A remoção do memorial do lutador de direitos albanês Isuf Celaj em Vutha, Montenegro, provocou reações. Seu neto, Gzim Cecaj, por meio de um post na rede social Facebook, descreveu esse ato como um ato bárbaro e severo golpe na memória histórica e dignidade dos albaneses. “Esta ação [...]
Seu neto, Gzim Cecaj, por meio de um post na rede social Facebook, descreveu esse ato como um ato bárbaro e severo golpe na memória histórica e dignidade dos albaneses.
Esta acção representa um grave golpe na memória histórica, na dignidade da comunidade albanesa e nos valores da coexistência democrática. Isuf Celaj não era nem um criminoso nem uma imagem que promove a divisão étnica. Antes, foi defensor dos direitos dos albaneses no Montenegro, uma voz de razão e justiça, que em tempos difíceis demonstrou coragem e humanidade, protegendo os cidadãos de outras etnias da injustiça”, escreveu.

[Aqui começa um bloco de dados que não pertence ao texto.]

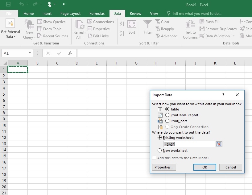Click the Refresh All icon
252x195 pixels.
coord(79,25)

Segundo ele, a extensão de seu monumento é um ato bárbaro, que fala de uma abordagem perigosa e antidemocrática pelas autoridades montenegrinas para a história e contribuição dos albaneses para esta região”.
Celaj apelou às instituições internacionais para que condenem este acto.
Peça às instituições internacionais, às organizações de direitos humanos e à opinião pública que condenem este acto e apoiem os nossos esforços em prol da justiça e do respeito pela nossa história. Isuf Celay vive na nossa memória. O memorial pode ser removido, mas seu ideal não morre”, ele escreveu.Periscópio.